* [SOURCE MATERIAL]:

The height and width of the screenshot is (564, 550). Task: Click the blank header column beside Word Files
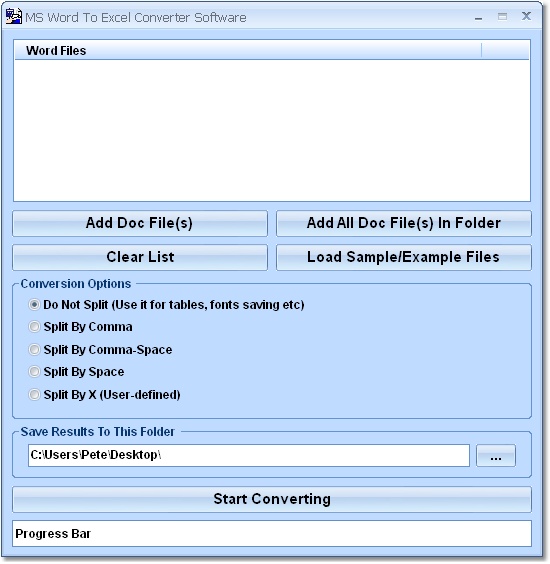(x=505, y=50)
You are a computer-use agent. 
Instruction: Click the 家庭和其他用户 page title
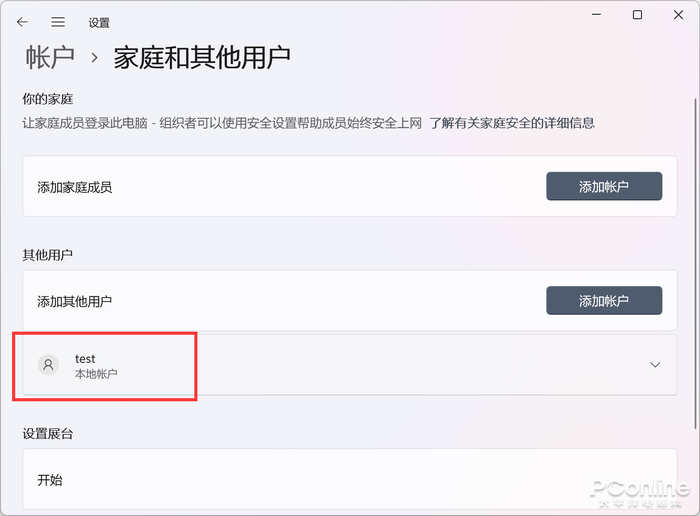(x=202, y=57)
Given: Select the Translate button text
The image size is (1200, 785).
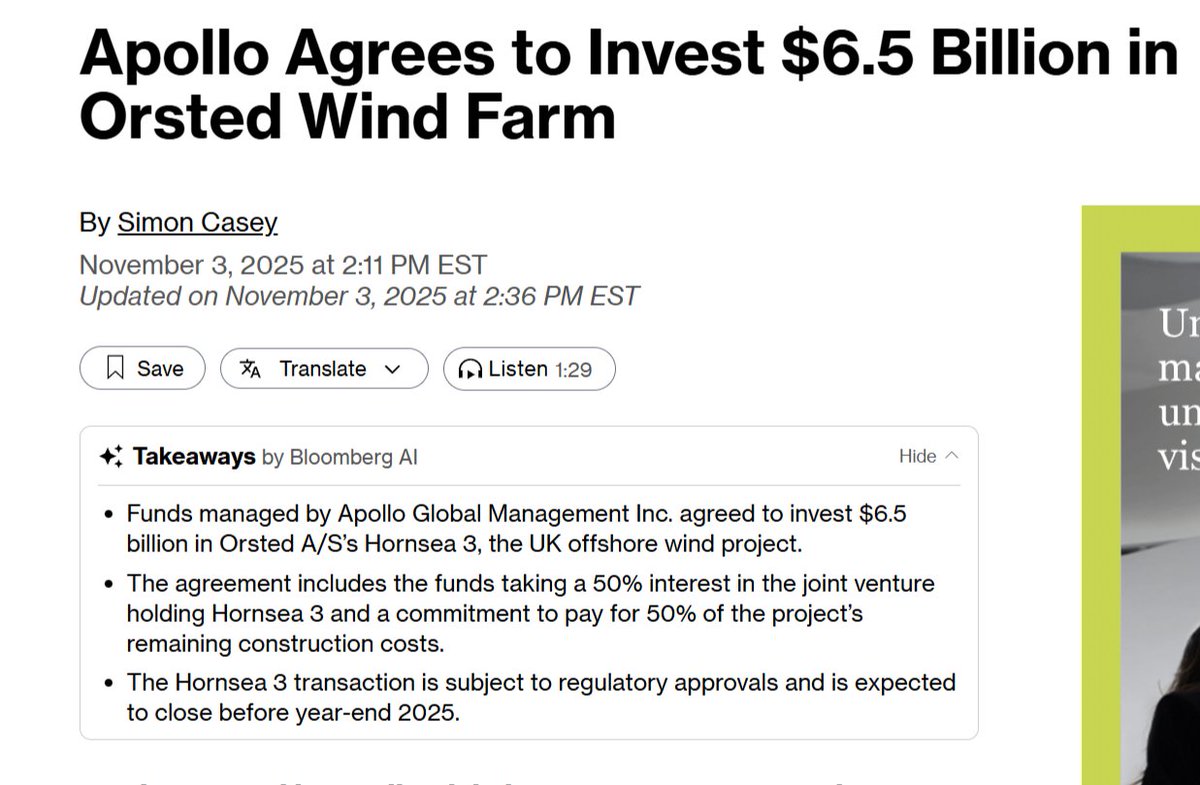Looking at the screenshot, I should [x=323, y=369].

* [WORK TO COMPLETE]: With the pictures left out, copy exactly the lines from the one containing "Instruction: Click the 家庭和其他用户 page title" through the final line of the records above, both included.

* [YOUR RESPONSE]:
Instruction: Click the 家庭和其他用户 page title
(x=202, y=57)
Given: Select the Translate button text
The image size is (1200, 785).
Looking at the screenshot, I should [x=323, y=369].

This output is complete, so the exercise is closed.